One of the many things Kaiser Bill did to irritate Oliver was to declare war while he and Rosemary were still on their honeymoon. Lieutenant Jackson received a telegram delivered to his Deauville hotel ordering him to report back to his regiment immediately.
* * *
A few weeks later the Lancashire Fusiliers were among the first to be shipped out to France, where Oliver quickly discovered that it was possible to live in far worse conditions and force down even more disgusting grub than he’d been made to endure at Rugby.
He settled down in a trench where rats were his constant companions, three inches of muddy water his pillow, and slowly learned to sleep despite the sound of gunfire.
“It will be over by Christmas,” was the optimistic cry being passed down the line.
“But which Christmas?” asked a bus driver from Romford as he forked a billycan of corned beef and baked beans, while refilling his mug with rainwater.
In fact the only present the young subaltern got that Christmas was a third pip to be sewn next to the other two already on his shoulder, and then only after he replaced a brother officer who had not made it into 1915.
Captain Jackson had already been over the top three times by the winter of 1916, and didn’t need reminding that the average survival period for a soldier on the front line was nineteen days; he was now in his second year. But at least they were allowing him to return home for a three-week furlough. What old soldiers referred to as a “stay of execution.”

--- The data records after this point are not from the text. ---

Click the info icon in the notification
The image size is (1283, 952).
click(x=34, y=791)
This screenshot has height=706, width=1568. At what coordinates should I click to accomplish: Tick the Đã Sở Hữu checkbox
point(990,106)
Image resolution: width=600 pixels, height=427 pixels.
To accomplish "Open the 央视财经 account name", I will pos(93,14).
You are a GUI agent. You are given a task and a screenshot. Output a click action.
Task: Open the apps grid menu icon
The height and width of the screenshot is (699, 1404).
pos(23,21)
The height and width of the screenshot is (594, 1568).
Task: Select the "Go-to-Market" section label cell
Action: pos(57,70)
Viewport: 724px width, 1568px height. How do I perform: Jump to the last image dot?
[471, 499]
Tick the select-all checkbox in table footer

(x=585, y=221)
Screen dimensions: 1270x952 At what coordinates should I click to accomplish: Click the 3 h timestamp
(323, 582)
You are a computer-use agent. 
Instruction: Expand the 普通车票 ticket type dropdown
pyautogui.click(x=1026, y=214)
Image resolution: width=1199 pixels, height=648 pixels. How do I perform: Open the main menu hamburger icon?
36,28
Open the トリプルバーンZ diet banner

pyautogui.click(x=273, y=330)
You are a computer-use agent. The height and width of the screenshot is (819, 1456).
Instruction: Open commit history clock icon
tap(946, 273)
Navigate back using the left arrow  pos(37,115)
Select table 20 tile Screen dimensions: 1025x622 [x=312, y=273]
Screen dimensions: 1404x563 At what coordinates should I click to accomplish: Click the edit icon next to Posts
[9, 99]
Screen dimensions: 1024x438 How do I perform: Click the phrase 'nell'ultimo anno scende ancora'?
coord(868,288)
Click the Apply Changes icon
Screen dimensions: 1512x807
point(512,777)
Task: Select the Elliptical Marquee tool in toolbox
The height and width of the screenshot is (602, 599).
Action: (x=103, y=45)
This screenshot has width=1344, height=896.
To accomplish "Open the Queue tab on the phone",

Jackson returned to the Marne after spending an idyllic carefree break with Rosemary in their country cottage at Crathorne. He was grateful to find that even his father was beginning to believe the war couldn’t last much longer. Oliver prayed that he was right.
On arriving back at the front, Jackson immediately reported to his commanding officer.
“We are expecting to mount another attack on Jerry in a few days’ time,” said Colonel Harding. “So be sure your men are prepared.”
Prepared for what? thought Oliver. Almost certain death, and not quickly like the hangman’s noose, but probably prolonged, in desperate agony. But he didn’t voice his opinion.
Once he was back in the trenches, Oliver quickly tried to get to know the young impressionable men who’d just arrived at the front line, and hadn’t yet heard a shot fired in anger. He couldn’t think of them as soldiers, just keen young lads who had responded to a poster of a moustachioed old man pointing a finger at them and declaring YOUR COUNTRY NEEDS YOU.